Americans today are slightly more negative in their overall perceptions of the state of moral values in the country than they were last year, though not quite as negative as in the prior seven years. Although Americans are down on the current and future state of moral values, these generally negative opinions are unlikely to influence their vote in the upcoming presidential election. Few Americans cite a moral or social issue as the most important problem facing the country, and moral issues rank far behind other issues when U.S. voters rate the importance of various issues to their vote. Further, Americans' explanations of what they consider to be the most important moral problems facing the country focus on general issues of civility, family structure, religion, and morals in general -- rather than more politically charged issues such as abortion and gay marriage.

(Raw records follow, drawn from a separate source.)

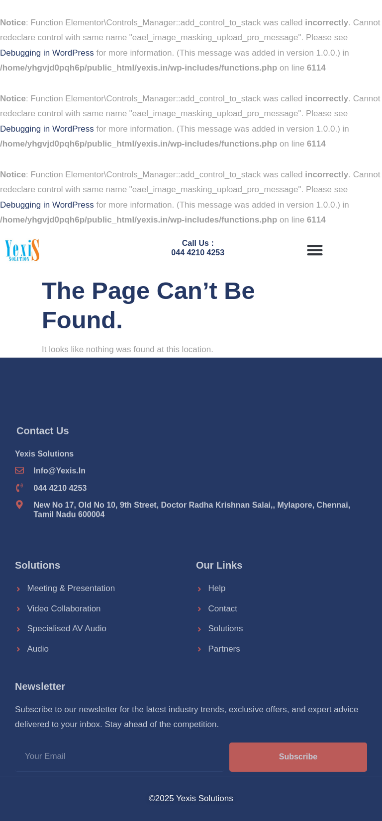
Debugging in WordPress (47, 53)
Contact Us (42, 472)
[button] (314, 250)
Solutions (37, 607)
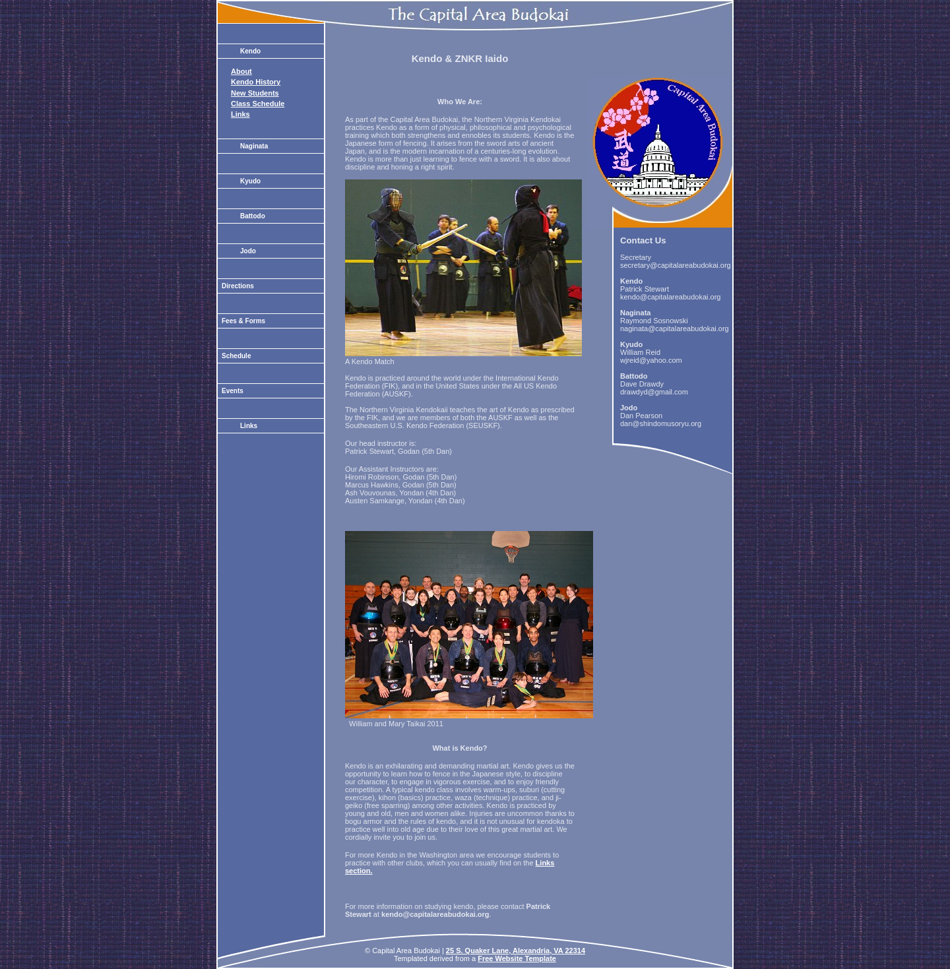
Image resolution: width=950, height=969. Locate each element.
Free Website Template (517, 958)
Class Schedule (257, 104)
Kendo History (255, 82)
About (241, 71)
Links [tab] (248, 425)
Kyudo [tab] (250, 181)
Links (240, 114)
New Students (255, 93)
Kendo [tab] (250, 51)
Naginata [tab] (254, 146)
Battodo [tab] (252, 216)
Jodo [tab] (248, 251)
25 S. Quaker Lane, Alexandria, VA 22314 (515, 950)
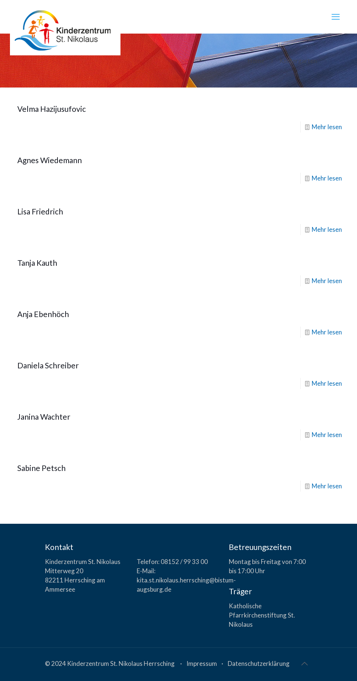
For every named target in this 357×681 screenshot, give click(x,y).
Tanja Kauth (37, 262)
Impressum (201, 663)
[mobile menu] (335, 16)
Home (256, 61)
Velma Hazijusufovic (51, 108)
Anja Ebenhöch (43, 314)
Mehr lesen (327, 127)
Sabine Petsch (41, 467)
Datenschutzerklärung (259, 663)
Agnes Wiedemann (49, 160)
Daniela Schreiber (48, 365)
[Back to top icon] (304, 663)
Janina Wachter (43, 416)
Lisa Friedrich (40, 211)
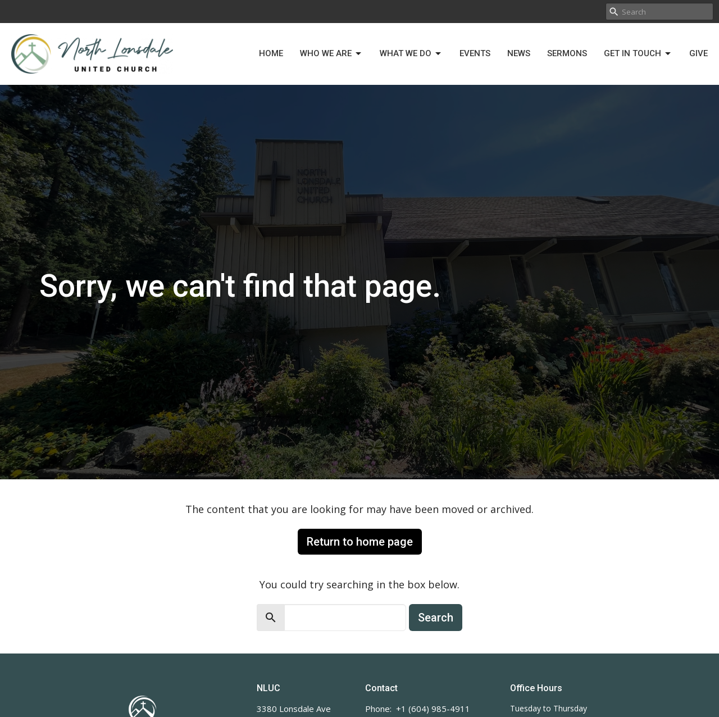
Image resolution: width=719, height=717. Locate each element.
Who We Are (331, 54)
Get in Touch (638, 54)
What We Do (411, 54)
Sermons (567, 53)
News (518, 53)
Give (698, 53)
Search (435, 617)
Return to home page (360, 541)
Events (474, 53)
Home (271, 53)
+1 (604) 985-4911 (433, 708)
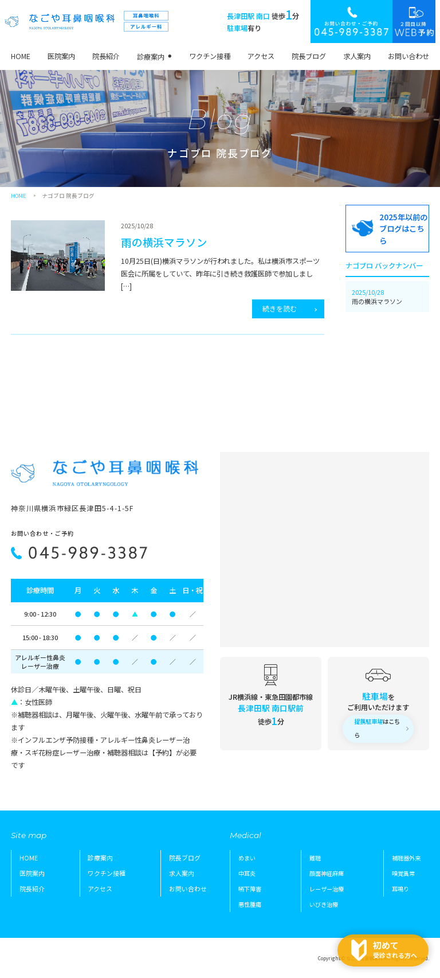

Results for this Gallup poll are based on telephone interviews conducted May 3-6, 2012, with a random sample of 1,024 adults, aged 18 and older, living in all 50 U.S. states and the District of Columbia.
For results based on the total sample of national adults, one can say with 95% confidence that the maximum margin of sampling error is ±4 percentage points.
Interviews are conducted with respondents on landline telephones and cellular phones, with interviews conducted in Spanish for respondents who are primarily Spanish-speaking. Each sample includes a minimum quota of 400 cell phone respondents and 600 landline respondents per 1,000 national adults, with additional minimum quotas among landline respondents by region. Landline telephone numbers are chosen at random among listed telephone numbers. Cell phone numbers are selected using random-digit-dial methods. Landline respondents are chosen at random within each household on the basis of which member had the most recent birthday.
Samples are weighted by gender, age, race, Hispanic ethnicity, education, region, adults in the household, and phone status (cell phone only/landline only/both, cell phone mostly, and having an unlisted landline number). Demographic weighting targets are based on the March 2011 Current Population Survey figures for the aged 18 and older non-institutionalized population living in U.S. telephone households. All reported margins of sampling error include the computed design effects for weighting and sample design.
In addition to sampling error, question wording and practical difficulties in conducting surveys can introduce error or bias into the findings of public opinion polls.